As a global open access publisher, Tech Science Press is dedicated to disseminating cutting-edge scholarly research among scientific community by advocating an immediate, world-wide and barrier-free access to the research we publish. To ensure all publication meeting our ethical and scientific quality standards, each submission goes through a rigorous review process, including pre-peer-review by relevant editorial board, a single-blind peer-review process by scientific experts, revision following reviewers’ comments as well as final approval by the editorial board.

Editorial Policies Overview


The following describes the editorial policies and general guidelines in the publication process of TSP journals.


Most particularly, TSP journals’ editorial policies strictly adopts and continuously strive to adhere to the following standards and requirements:


COPE - Committee on Publication Ethics

ICMJE - International Committee of Medical Journal Editors

STM - International Association of Scientific, Technical & Medical Publishers

WAME – World Association of Medical Editors


It should be noted that editorial policies of some particular TSP journals, may be different from one another. You are advised to refer to each journals’ detailed policies before submitting your manuscripts. 

Authorship and Contribution

The listed authors include all of the individuals who have made substantial contributions to the intellectual content of an article in terms of the conception, drafting, and revising of the work and the acquisition, analysis, and interpretation of the data. Their approval is required for the submitted version as well as any substantially modified version to which they have contributed. Further, all of the listed authors are considered personally responsible for all aspects of the work and must guarantee that any questions regarding its accuracy or integrity—even for aspects of the work in which an individual author did not personally take part—are appropriately examined, resolved, and documented in the article.
On the other hand, involvement in the securing of funding, collection of data, or general supervision of a research group does not in itself justify listing as an author. Rather, those who have contributed to the work in such ways should be listed in the acknowledgments.

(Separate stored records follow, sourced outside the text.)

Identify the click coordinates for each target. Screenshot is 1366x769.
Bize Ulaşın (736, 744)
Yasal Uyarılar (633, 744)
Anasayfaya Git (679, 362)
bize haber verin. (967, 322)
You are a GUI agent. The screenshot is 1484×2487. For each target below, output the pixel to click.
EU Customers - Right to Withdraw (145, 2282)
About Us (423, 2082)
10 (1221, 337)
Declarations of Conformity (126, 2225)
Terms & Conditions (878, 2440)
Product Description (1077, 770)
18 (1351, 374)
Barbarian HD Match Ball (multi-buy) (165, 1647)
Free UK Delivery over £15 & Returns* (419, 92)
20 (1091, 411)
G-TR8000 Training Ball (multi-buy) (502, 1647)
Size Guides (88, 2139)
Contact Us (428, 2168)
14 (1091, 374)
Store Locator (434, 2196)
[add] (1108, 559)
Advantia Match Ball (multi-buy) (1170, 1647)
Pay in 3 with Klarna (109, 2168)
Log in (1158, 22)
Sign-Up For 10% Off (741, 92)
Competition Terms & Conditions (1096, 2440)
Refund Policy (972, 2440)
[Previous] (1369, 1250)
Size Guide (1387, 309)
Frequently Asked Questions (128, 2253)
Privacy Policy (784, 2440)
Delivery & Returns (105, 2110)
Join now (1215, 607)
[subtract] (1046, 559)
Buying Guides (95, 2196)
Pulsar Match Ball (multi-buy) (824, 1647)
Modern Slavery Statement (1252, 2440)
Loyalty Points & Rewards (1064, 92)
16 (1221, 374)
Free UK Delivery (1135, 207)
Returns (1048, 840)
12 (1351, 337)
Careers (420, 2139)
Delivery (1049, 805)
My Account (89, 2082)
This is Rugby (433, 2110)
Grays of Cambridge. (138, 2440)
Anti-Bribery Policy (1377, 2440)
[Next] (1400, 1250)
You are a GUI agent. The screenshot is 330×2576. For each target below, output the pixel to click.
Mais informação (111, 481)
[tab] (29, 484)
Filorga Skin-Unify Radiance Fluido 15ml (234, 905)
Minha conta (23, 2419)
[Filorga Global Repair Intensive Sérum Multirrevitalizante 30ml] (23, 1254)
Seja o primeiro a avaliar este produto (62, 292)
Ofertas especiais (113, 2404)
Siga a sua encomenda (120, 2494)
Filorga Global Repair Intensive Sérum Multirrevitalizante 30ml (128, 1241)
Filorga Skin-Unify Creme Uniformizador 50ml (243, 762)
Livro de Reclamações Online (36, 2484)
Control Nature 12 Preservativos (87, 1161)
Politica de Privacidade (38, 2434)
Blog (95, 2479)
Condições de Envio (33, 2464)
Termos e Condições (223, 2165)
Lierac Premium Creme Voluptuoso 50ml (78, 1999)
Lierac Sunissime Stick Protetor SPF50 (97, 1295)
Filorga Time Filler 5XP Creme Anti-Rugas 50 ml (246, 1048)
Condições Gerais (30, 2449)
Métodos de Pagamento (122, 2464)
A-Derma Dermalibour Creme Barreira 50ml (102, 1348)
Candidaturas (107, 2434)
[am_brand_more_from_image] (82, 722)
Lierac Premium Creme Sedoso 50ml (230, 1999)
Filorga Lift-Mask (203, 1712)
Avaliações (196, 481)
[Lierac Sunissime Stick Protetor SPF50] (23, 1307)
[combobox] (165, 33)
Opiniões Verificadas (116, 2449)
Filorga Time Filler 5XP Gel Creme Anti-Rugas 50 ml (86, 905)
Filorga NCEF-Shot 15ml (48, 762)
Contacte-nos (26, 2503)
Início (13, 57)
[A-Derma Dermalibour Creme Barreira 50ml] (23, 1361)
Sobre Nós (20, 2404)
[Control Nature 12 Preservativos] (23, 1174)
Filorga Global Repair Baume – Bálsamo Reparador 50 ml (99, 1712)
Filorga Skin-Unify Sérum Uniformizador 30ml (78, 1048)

Editors and Journal Staff as Authors

In the circumstances where Editors or editorial staff of the journal submit their own studies to the journal, they shall not be involved in the reviewing process, and the review process must be made transparently and rigorously. Submissions authored by editors or editorial staff of the journal will be handled by another editor who has least COIs with the authors to minimize the bias.

Abstracting and Indexing 

To increase your searchability, Tech Science Press (TSP) journals are indexed by major abstracting and indexing databases. Please visit the Indexing and Abstracting page of each journal for a detailed information.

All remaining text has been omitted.